WASHINGTON — A Supreme Court rejection of a challenge to abortion pill mifepristone could hinge on how the justices assess “conscience objections” raised by doctors who do not wish to treat patients suffering from complications after taking the drug.

The court signaled during Tuesday’s argument that it could conclude that the plaintiffs — seven named doctors and associated anti-abortion groups — do not have legal standing to bring the lawsuit in part because their conscience objection arguments are lacking.

Several justices asked about the nature of the injury suffered by the doctors by the Food and Drug Administration’s decisions to lift restrictions on mifepristone, including one that allowed it to be accessed by mail.

Under well-established precedent, when people file a lawsuit they have to show that they have been injured and that their injury can be redressed by the person or entity they are suing.

But as justices pointed out, under federal law doctors can already raise a conscience objection in a situation in which they are asked to treat a patient in an abortion-related context.

“So I just want to be clear, the federal government’s position is that though a doctor would have conscience objections … it is your position that such doctors would have recourse to the conscience protections of federal law?” conservative Justice Amy Coney Barrett asked Solicitor General Elizabeth Prelogar, who represents the FDA.

“Yes, absolutely,” Prelogar responded. The conscience protections “shield a doctor who doesn’t want to provide care in violation of those protections,” she added.

Fellow conservative Justice Brett Kavanaugh and liberal Justice Elena Kagan asked similar questions.

If the court were to conclude that the doctors can already bring conscience objections, there would be no need to rule on the bigger question of whether the FDA acted lawfully in lifting the restrictions.

“The questioning showed significant consensus that plaintiffs’ primary harm was the speculation that they might be forced to complete an abortion against their conscience,” said Greer Donley, an expert on abortion law at the University of Pittsburgh’s Center for Bioethics and Health Law.

“The appropriate remedy is not to modify the whole regulatory scheme, but to provide the plaintiffs with conscience protection, which of course already exist,” she added.

Only two of the seven doctors, Ingrid Skop and Christina Francis, specifically raised conscience concerns, Prelogar argued in court.

Francis is an obstetrician and gynecologist specialist who practices in Fort Wayne, Indiana.

She said in an affidavit filed in the case that she and members of a group she belongs to, the American Association of Pro-Life Obstetricians and Gynecologists, oppose having to intervene when a patient needs medical attention following an incomplete abortion.

“The objections are both ethical and medical as they stem from the purpose of medicine itself, which is to heal and not to electively kill human beings,” she said.

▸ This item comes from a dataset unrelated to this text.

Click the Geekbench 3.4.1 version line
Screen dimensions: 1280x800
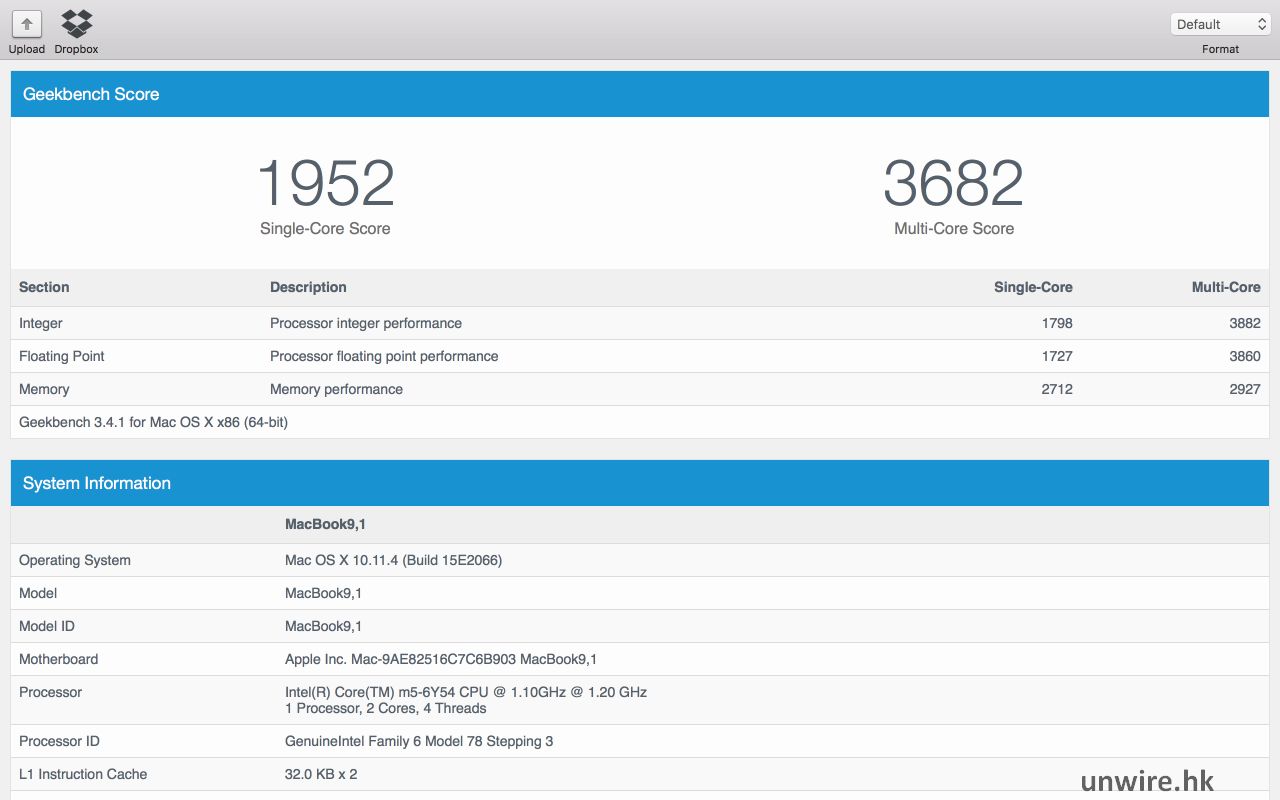click(x=153, y=422)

Skop, a doctor based in San Antonio, said in her affidavit that the FDA’s decisions “harm my conscience rights because it could force me to have to surgically finish an incomplete elective chemical abortion.”

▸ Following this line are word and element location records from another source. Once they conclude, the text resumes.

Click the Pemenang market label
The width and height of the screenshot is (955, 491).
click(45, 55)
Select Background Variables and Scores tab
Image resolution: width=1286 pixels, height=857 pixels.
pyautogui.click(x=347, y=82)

Erin Hawley, the lawyer representing the plaintiffs, conceded during an exchange with Kagan that Skop and Francis were the plaintiffs best able to establish standing.

Hawley said Francis was on one occasion required to assist in a life-threatening situation in which a woman suffered complications after taking mifepristone.

But under questioning from Kagan, Hawley noted that Francis did not raise a conscience objection at that time.

“Usually … the way people with conscience objections do this is they make those objections known,” Kagan said.

Responding to a similar question from Justice Ketanji Brown Jackson, one of the other liberal justices, Hawley said that sometimes doctors are not in a position to mount an objection.

“These are emergency situations,” she said. The doctors “don’t necessarily know until they scrub into that operating room whether this may or may not be abortion drug harm,” she added.

Barrett also zeroed in on the Francis and Skop affidavits, drawing a distinction between doctors performing abortions and treating a patient suffering the side effects of taking mifepristone.

She said both doctors appeared to object specifically to performing abortions, but upon a close read of the affidavits there was no sign of either of them “actually participating in the abortion to end the life of an embryo or fetus.”